My family (single Nigerian mother and four kids) lived in the notorious Chalkhill Estate in Wembley. From about 5–13 years old, I was fostered in six homes across the country and became a ward of court. A year or so after the court ordered my return to my natural family, my mum was injured in a car accident and has used a wheelchair ever since. I sat my first GCSEs while homeless and couch surfing. I grew up amidst poverty, crime and violence. I could have been a statistic.
My first exposure to the Bar was a five-and-a-half-month stint on jury service at the Old Bailey when I was 19. After observing some of the highly impressive barristers, I thought that a job at the intersection of law and technology would be very interesting. I also really enjoyed the experience of deliberating.
Did you face any obstacles along your journey to becoming a barrister and how did you overcome them? Have any of them persisted since becoming a barrister?
Reaching the Bar from where I started in life was like starting the London Marathon from somewhere in Cumbria. Looking back, I recognise that I was determined but lacked confidence, which was a hidden obstacle. Lil Wayne once sang that: “confidence has no budget”. Self-doubt still lingers at times, but hanging out with others in the profession has shown me that, irrespective of their background or schooling, people often doubt themselves. Silks and judges doubt themselves. The trick is to never let that doubt do anything other than drive you to improve and succeed.

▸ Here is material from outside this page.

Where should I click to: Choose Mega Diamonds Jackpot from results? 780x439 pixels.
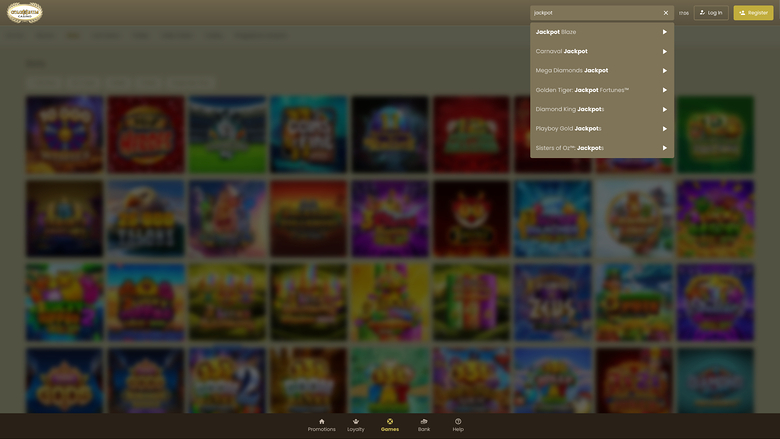pos(572,71)
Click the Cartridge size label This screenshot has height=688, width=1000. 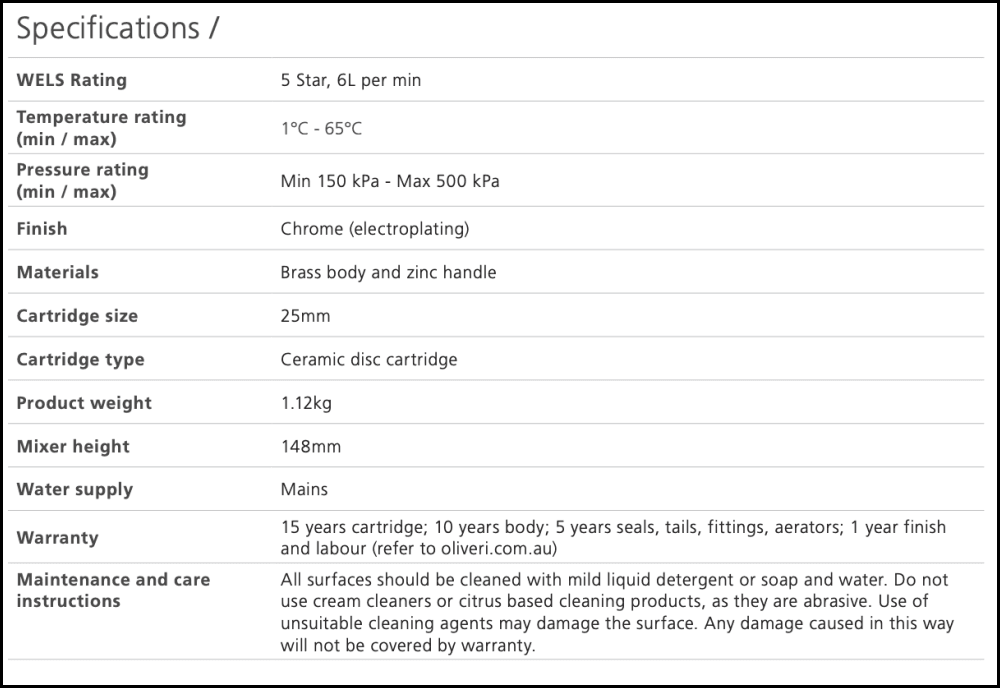point(77,316)
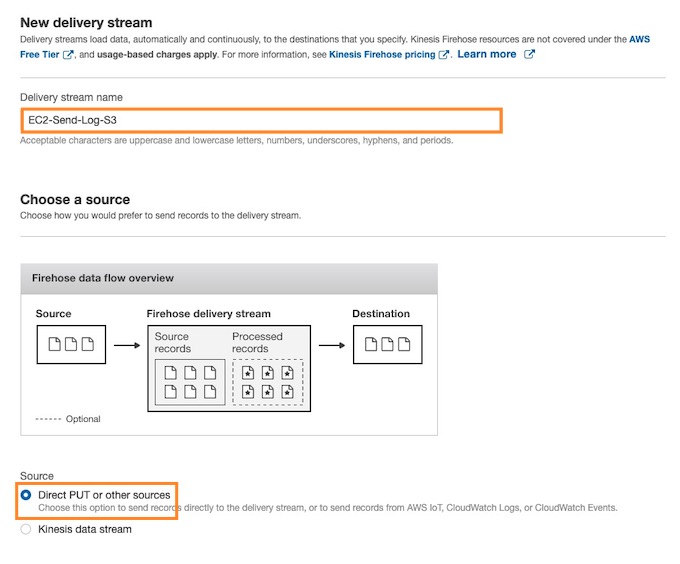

What opportunities, support and encouragement did you receive along your journey to becoming a barrister?
I feel lucky and blessed by the lessons I have learned along the way. Perhaps the most important was taught to me by Matthew Ryder QC at an event I went to while I was at Bar school. He had been asked a question by someone in the audience about whether it was important for a barrister to sound ‘posh’. Matthew said: “The tribunal or jury might notice your accent for the first few minutes, but, if your argument and persuasion is sound and strong, then they will pay attention irrespective of whether you pronounce every letter”. In practice I’ve learned that being able to talk to people like a normal person is a very important skill that not every barrister has.
What is the most rewarding thing about being a barrister; has life at the Bar met your expectations?
I love advocating on behalf of people. The most rewarding thing is being exposed to the various facts and stories; the drama of human life is fascinating, surprising and humbling. On occasion, I might be the only person on the entire planet who is on my client’s side. That is a privilege, because I remember moments in my life when I felt alone, and how important it can be for someone to simply stand up for you.
I didn’t expect some of the working conditions at the criminal Bar to be so poor. Many of them evolved in an era in which it was easier for barristers to maintain their wellbeing but haven’t evolved to handle the effects of the digital revolution and increases in the costs of living. Any senior barrister will tell you – with a tear in their eye – about how much better things once were. Conversations around wellbeing at the Bar are increasing though, and long may they continue. As with diversity and inclusion, effective action to improve wellbeing is not only the right thing to do, but the smart thing.
How do you use your experience of coming to the Bar from an under-represented background to support those seeking to do the same, and/or why is it important for barristers to contribute in this way?
I primarily contribute via my Inn and chambers to support those pursuing the career or developing their advocacy skills. My experience and perspective help me empathise and connect with diverse groups of people. It is important for barristers – particularly the atypical ones – to contribute by paying things forward because you never know who you’ll inspire. It’s important to make sure the door that you snuck through is opened wider.
How do you think the challenges around social mobility at the Bar which face aspiring barristers today could be addressed?
I represented a guy in a very serious trial who would have been a fantastic barrister if he had been given the opportunities. His metaphorical journey started in Cumbria but for various reasons he didn’t make it to the starting line of the London Marathon. As a society, it is in our interest to fix this; to ensure that those able to contribute to the Bar are assisted and encouraged to do so. It will no doubt take time, but the majority of good and worthwhile things do.
What advice would you give to someone from an under-represented background, seeking to succeed at the Bar?
The evidence that a thing has not been done before is not evidence that a thing cannot be done. I would advise anyone seeking to succeed at the Bar to remember that our justice system was built and improved by individuals who had the courage to stand up for their point of view, often in the face of stern opposition. When William Garrow proposed that criminal defendants should be considered innocent until proven guilty it was a revolutionary and courageous act. Anyone seeking to succeed at the Bar should adopt his spirit: do right and fear no one. Your under-represented background will be less under-represented if you succeed, so do everything in your power to be the change you want to see in the world.